• _AVAILABLE DATA_
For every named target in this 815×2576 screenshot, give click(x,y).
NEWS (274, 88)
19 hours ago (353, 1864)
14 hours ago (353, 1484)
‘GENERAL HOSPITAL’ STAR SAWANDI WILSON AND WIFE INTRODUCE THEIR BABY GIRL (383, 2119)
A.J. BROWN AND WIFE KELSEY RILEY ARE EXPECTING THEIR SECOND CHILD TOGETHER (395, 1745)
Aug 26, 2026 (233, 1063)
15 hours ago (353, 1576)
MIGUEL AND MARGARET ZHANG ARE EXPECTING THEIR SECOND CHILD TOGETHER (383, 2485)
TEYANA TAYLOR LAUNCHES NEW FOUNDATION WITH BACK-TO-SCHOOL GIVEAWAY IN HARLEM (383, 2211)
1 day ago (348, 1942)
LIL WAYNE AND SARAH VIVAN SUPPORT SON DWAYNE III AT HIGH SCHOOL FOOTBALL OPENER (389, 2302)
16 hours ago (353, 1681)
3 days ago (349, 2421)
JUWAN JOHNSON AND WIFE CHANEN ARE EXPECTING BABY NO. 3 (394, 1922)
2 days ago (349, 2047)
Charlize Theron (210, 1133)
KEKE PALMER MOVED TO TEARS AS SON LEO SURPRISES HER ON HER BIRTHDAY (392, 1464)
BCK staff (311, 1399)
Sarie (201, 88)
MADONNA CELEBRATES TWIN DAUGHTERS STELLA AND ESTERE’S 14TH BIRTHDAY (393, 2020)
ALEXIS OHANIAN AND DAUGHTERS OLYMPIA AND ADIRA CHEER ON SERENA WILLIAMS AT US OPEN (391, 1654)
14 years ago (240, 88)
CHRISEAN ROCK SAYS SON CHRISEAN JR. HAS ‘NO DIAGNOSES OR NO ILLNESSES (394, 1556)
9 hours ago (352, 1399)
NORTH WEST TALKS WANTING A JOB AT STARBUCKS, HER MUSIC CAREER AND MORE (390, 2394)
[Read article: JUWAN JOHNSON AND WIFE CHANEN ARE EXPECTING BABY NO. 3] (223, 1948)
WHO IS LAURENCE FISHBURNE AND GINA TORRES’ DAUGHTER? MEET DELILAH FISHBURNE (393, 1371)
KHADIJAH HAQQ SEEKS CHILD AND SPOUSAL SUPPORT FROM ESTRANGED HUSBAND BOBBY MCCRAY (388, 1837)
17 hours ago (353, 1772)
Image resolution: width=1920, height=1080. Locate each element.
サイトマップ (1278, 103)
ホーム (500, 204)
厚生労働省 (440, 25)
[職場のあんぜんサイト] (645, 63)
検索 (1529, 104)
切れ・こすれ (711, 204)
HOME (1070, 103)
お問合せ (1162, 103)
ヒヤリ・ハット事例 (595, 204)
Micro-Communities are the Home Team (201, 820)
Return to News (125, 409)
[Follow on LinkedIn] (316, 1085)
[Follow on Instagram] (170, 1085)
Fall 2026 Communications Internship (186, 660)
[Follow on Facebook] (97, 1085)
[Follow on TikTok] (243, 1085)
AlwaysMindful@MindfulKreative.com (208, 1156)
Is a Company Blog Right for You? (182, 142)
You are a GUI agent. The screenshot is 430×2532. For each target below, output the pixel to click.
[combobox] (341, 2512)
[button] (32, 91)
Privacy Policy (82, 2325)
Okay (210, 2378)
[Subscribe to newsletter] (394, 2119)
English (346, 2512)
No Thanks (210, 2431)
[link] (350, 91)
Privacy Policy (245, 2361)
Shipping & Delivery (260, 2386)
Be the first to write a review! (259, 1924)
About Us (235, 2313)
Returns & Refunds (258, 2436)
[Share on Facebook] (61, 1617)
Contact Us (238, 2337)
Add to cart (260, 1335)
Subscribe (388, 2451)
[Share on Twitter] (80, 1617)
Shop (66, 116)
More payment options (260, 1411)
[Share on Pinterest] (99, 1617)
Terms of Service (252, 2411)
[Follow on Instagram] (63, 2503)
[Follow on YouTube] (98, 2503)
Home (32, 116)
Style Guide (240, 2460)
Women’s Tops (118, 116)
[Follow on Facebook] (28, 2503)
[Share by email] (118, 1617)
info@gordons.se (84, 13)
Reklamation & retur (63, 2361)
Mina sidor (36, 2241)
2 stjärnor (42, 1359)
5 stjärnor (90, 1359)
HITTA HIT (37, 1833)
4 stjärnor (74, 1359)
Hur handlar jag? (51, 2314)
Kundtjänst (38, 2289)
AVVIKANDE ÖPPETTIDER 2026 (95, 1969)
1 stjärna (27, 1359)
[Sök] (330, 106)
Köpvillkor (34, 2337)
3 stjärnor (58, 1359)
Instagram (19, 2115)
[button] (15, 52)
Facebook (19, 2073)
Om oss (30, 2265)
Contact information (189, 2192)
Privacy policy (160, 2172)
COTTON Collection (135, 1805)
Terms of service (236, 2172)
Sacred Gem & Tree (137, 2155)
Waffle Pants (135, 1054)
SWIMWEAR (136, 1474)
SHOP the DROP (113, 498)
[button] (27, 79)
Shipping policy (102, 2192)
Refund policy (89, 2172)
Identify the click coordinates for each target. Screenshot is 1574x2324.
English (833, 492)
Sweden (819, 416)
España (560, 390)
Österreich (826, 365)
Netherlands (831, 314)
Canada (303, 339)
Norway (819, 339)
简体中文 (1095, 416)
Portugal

• _EXERCISE AIM_
Every line above that holds the word "WIFE" is to be found and copied.

• _ANSWER SPACE_
‘GENERAL HOSPITAL’ STAR SAWANDI WILSON AND WIFE INTRODUCE THEIR BABY GIRL (383, 2119)
A.J. BROWN AND WIFE KELSEY RILEY ARE EXPECTING THEIR SECOND CHILD TOGETHER (395, 1745)
JUWAN JOHNSON AND WIFE CHANEN ARE EXPECTING BABY NO. 3 (394, 1922)
[Read article: JUWAN JOHNSON AND WIFE CHANEN ARE EXPECTING BABY NO. 3] (223, 1948)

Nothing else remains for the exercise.